The term was introduced by object-oriented programming pioneer Alan Kay to describe an activity that is both challenging and enjoyable. The educational benefits of hard fun activities include learning how to manage frustration, develop and test new strategies, and gain confidence.
In a video game, hard fun activities provide safe learning environments where students can comfortably experiment, being free of the expectation to be “successful” at the activity the first time they try it. Good strategy-based and role-playing games are developed with this principle in mind.
In 1998, Kay’s teacher Seymour Papert, a famous education researcher at MIT, published an article in Game Developer magazine, where he observed that game designers had a better grasp on the nature of learning than curriculum designers, because they had to — their financial success was dependent on gamers being willing to invest the necessary time to reach a level of proficiency with the game.

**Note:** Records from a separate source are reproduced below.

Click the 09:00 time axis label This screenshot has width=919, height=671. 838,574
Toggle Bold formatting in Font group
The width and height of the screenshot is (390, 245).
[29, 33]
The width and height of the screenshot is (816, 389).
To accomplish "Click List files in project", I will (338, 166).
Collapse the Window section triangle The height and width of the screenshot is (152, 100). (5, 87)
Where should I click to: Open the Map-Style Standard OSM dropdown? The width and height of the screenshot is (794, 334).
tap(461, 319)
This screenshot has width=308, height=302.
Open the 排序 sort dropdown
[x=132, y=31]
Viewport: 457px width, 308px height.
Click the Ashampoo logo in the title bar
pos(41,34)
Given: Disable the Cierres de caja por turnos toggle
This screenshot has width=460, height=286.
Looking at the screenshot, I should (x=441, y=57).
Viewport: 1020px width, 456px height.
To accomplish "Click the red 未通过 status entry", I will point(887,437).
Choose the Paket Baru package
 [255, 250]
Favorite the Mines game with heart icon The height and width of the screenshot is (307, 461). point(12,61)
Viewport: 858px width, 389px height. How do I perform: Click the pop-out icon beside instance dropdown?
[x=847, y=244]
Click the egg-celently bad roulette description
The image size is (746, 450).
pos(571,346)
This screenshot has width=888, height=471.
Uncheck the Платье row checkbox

The young players Papert interviewed explained they stayed engaged because they were involved in “hard fun.”
“They don’t mean it’s fun in spite of being hard,” Papert wrote. “They mean it’s fun because it’s hard. Listening to this and watching kids work at mastering games confirms what I know from my own experience: learning is essentially hard; it happens best when one is deeply engaged in hard and challenging activities.”
I came across the term “hard fun” again in 2013, when I had dinner in Washington, D.C, with Greg Toppo, at the time USA Today’s national K-12 education writer, who interviewed me for his book. The Game Believes in You: How digital play can make our kids smarter, published in 2015 by Palgrave Macmillan.
One of Toppo’s favorite observations was that video games are such effective learning tools because they provide “hard fun.” His book was the result of an in-depth study over several years of the potential video games offered to mathematics learning.
In an article published in Education Next, shortly after publication of his book, Toppo talked about our launch app Wuzzit Trouble and the (in some regards similiar) Norwegian math game DragonBox that came out a few months earlier.
Though Toppo’s article has been publicly available online since early 2015, I had not seen it until a few days ago, when it came up in a Google search I conducted on the term “hard fun.”
Though Toppo’s description in that article of the process whereby BrainQuake and Wuzzit Trouble came into being has a number of inaccuracies, particularly with regard to the time scale (his description was, after all, the result of a very enjoyable dinner conversation in a crowded restaurant), it actually does a very good job of summarizing the sources and the thinking that went into my individual contribution to BrainQuake, and how I felt about it just a few months after Wuzzit Trouble was released.
What Toppo’s article does not cover are the many other contributions of the rest of our highly creative team. Good video games require input from a number of creative people with different expertise. In our case, we have a dynamite team, including, as our Lead Engineer, Michael Romero, the son of the legendary game developer John Romero, who Toppo mentions in his article (and talks about in his book).
Still, that aside, if you enjoyed playing Wuzzit Trouble (or watching your kids play it), or if you are currently engaged in the more extensive hard fun of the new BrainQuake app, you might find it illuminating to read Toppo’s article and see a bit of the history behind it (and games like ours). I also highly recommend his book as an excellent account of why games provide such good learning environments and how some of the leading titles came to be.